## Extract words for speech perception stimuli

This script reads Praat textgrid files and extracts audio clips of selected words.

It uses the python wrapper for sox, and Ronald Sprouse's audiolabel library and dir2df function.

The script also converts the audio to 22050 sampling rate, one channel,
and normalizes the amplitude so the peak amplitude is 2dB below max

    tfm.convert(samplerate=22050, n_channels=1)
    tfm.norm(-2)
 

In [None]:
from pathlib import Path
from sox import Transformer
from audiolabel import read_label   # Ronald Sprouse's audiolabel library - to read TextGrid files
from phonlab.utils import dir2df    # Ronald Sprouse's dir2df - to make a dataframe from a directory

## Context

Set some context variables

In [None]:
target_words = ["PEOPLE","TOLD"]   # list the words that we want to extract (if not all of them)
pad = 0.01  # pad the duration taken (before and after), in seconds

word_tier = "Word"  # the name of the word tier in the textgrids

# where to find the text grids and wav files
tgdir = Path('/Users/kjohnson/Downloads/Sound files and text grids')
wavdir = Path('/Users/kjohnson/Downloads/Sound files and text grids')
outdir = Path('/Users/kjohnson/Downloads/Sound files and text grids/words_for_perception_test')

In [None]:
# get a list of all of the text grids in this corpus

tgdf = dir2df(tgdir, fnpat='\.TextGrid$', addcols=['barename'])
print(f'Found {len(tgdf)} .TextGrid files.')

tgdf.head()

## Working on things

Debugging and making sure that this works okay on one example textgrid file
before letting the thing loose on all of the textgrids in the corpus

In [None]:
row = tgdf.iloc[0]  # an example file

wddf = read_label(str(tgdir / row.relpath / row.fname), ftype='praat',tiers=word_tier)[0]
input_audio = str(wavdir / row.relpath / row.barename)+".wav"

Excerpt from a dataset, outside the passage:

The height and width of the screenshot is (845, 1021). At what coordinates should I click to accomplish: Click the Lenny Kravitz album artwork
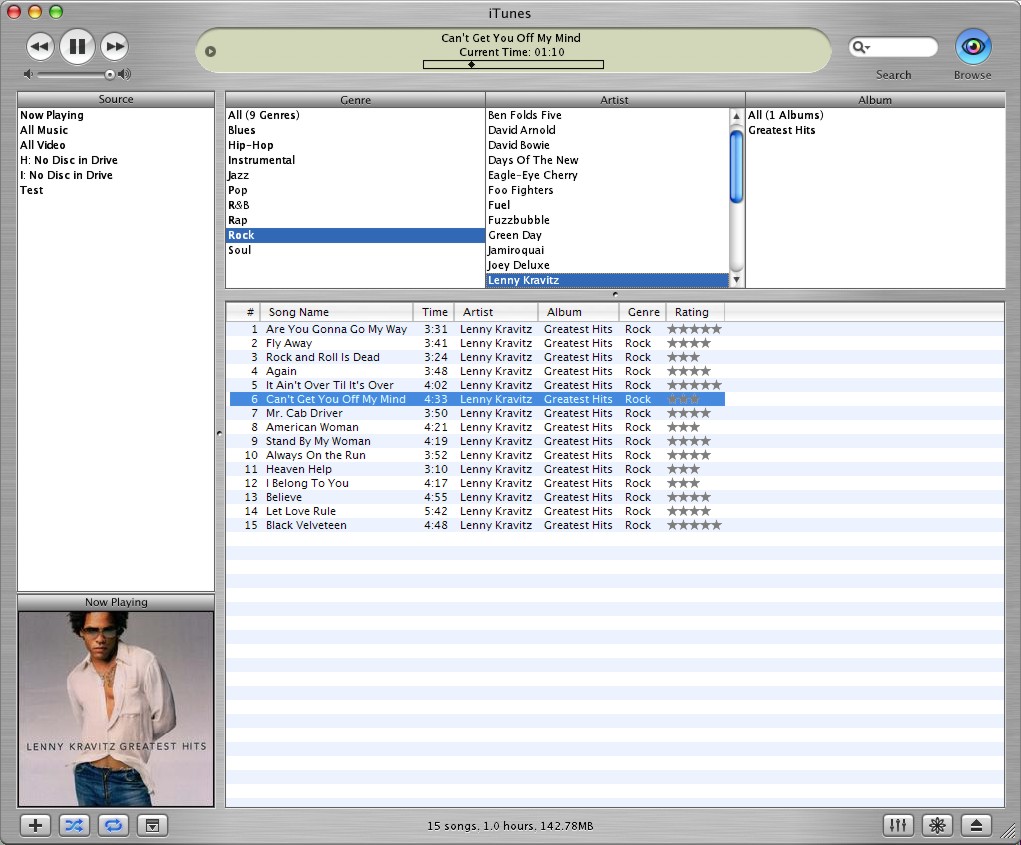coord(116,708)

word_list = {}  # a dictionary to count instances of words

print(input_audio)

# two versions of this loop

for index, word_label in wddf[wddf[word_tier]!=''].iterrows():  # extract all words
#for index, word_row in wddf[wddf[word_tier].isin(target_words)].iterrows():  # extract target words

    word = word_label[word_tier]
        
    try:
        word_list[word] += 1   # if there are more than one instance of word [word] they will be numbered
    except:
        word_list[word] = 0
    
    start = word_label.t1 - pad
    end = word_label.t2 + pad
    output_wav = '_'.join((row.barename,word,str(word_list[word])))+".wav"
    output_mp3 = '_'.join((row.barename,word,str(word_list[word])))+".mp3"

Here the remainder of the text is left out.